**QUOTED PASSAGE**.

There is no moment when we are feeling less like entering into a relationship with someone than when that someone has been cruel to us. We want to demonize them. To name them as evil. To identify them as something other than us, something different. We want to protect ourselves from further hurt, and it is so much easier to do that when we view them as “other,” not like us.

Think about how it plays out in contemporary politics. Instead of disagreeing with a public policy stance on the merits of the proposal, we demonize the person who put it forth, often in ways that have no relationship with who the person is at all. Thus we have people saying that Barack Obama is a secret Kenyan Muslim terrorist who was planted here like a Manchurian candidate. We have people saying that John McCain is an irrational, hot-tempered war-monger with a secret interracial illegitimate child. This despite the fact that Senator McCain’s child was adopted from India, and his temper, while legendary, is usually well-founded. This despite the fact that Obama presented ample proof that he was born in Hawaii, which is a part of the US, belonged to a Christian church in Chicago, and was in charge when the most violent anti-American terrorist, a Muslim named Osama bin Laden, was killed. Don’t bother me with the facts, some commentators say. I’d much rather demonize someone as my enemy by saying how very different he is from us. Argue about policy? Why expend all that energy when you can simply make the leader of the opposing side seem like the antichrist?

**OBJECTIVES**.
a. Can you condense the paragraph of the passage on demonizing others that begins "There is no moment" into a shorter version that keeps its main points?
b. Set down the stretch of the passage on demonizing others from "There is no" through "not like us." word for word.
c. According to the passage on demonizing others, where was Senator McCain's child adopted from?
The records have no connection to the passage on demonizing others.

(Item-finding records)
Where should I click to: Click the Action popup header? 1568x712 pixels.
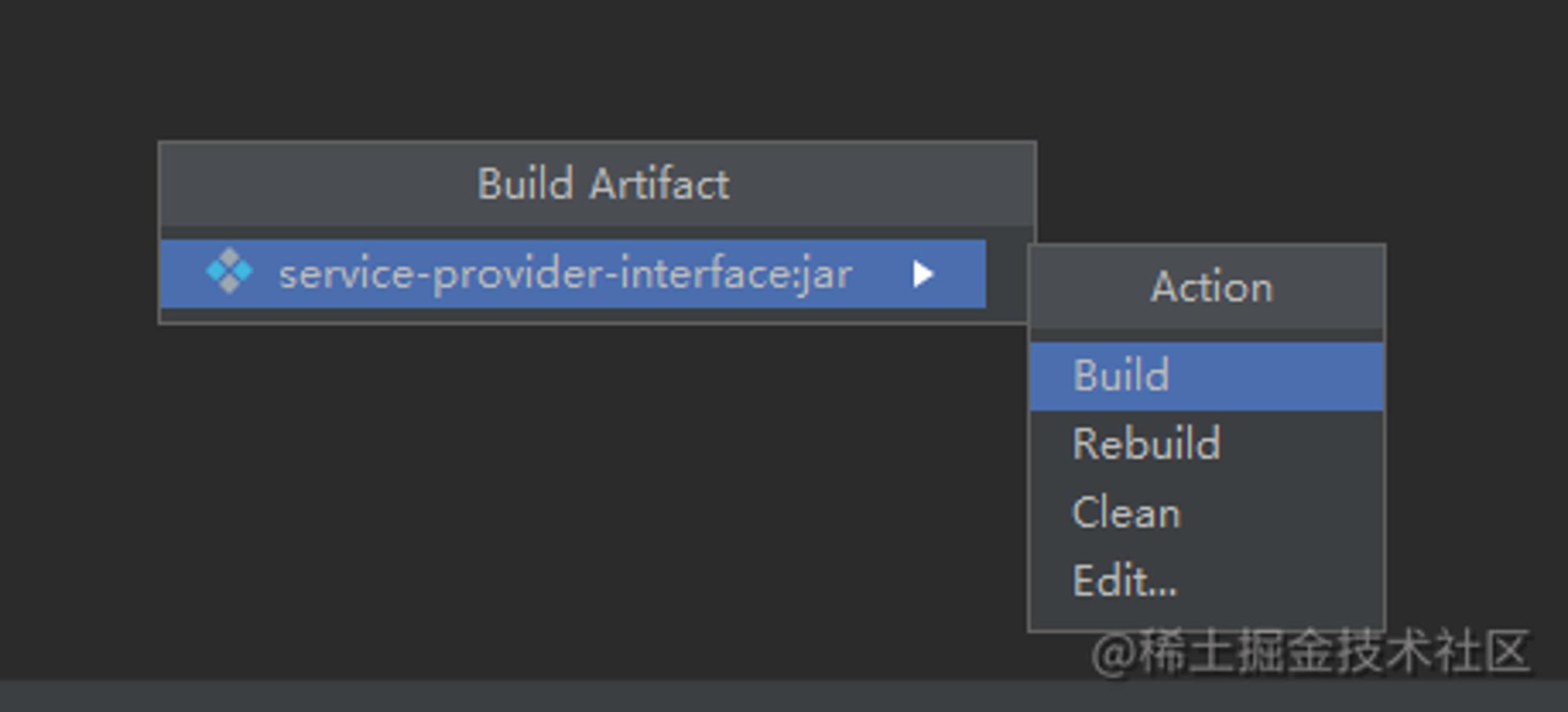1211,287
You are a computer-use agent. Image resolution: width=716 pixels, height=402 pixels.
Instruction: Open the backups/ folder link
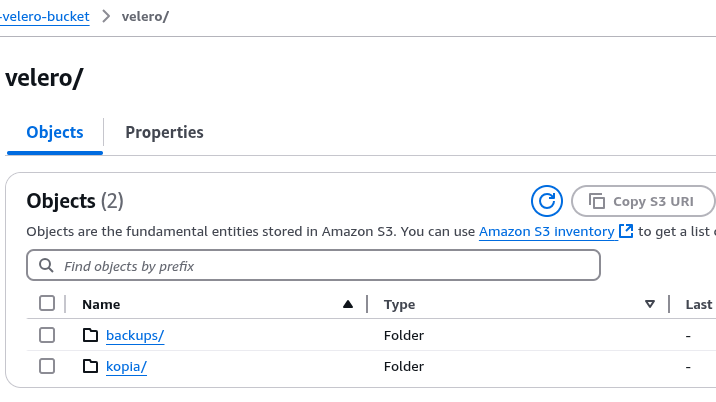pyautogui.click(x=135, y=335)
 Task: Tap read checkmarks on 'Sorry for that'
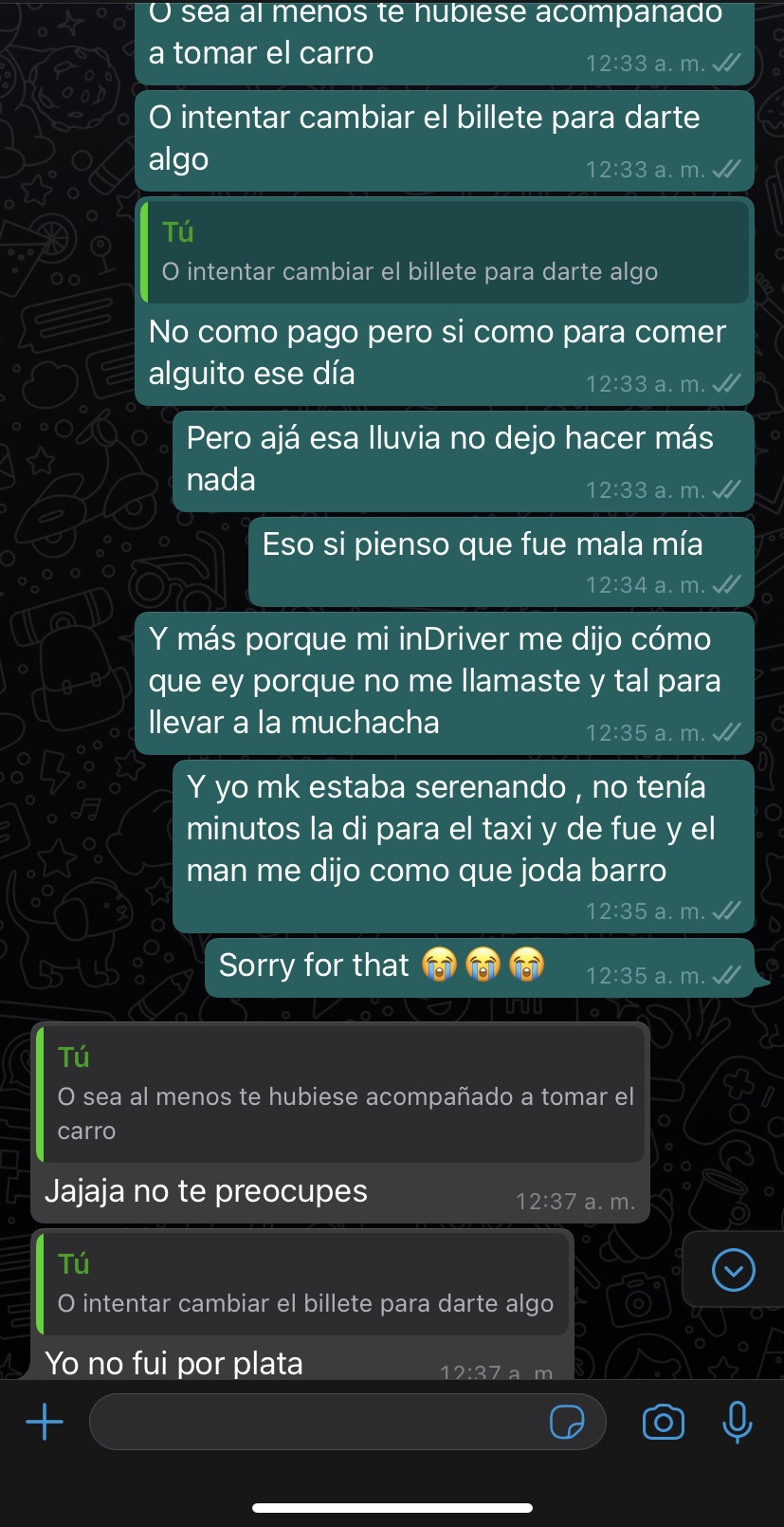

**RESPONSES FOR EACH TASK**.
a. When someone has been cruel to us, we least want a relationship with them. Instead, we want to demonize them, calling them evil and different from us. Seeing them as "other" makes it easier to protect ourselves from further hurt.

b.
There is no moment when we are feeling less like entering into a relationship with someone than when that someone has been cruel to us. We want to demonize them. To name them as evil. To identify them as something other than us, something different. We want to protect ourselves from further hurt, and it is so much easier to do that when we view them as “other,” not like us.

c. India.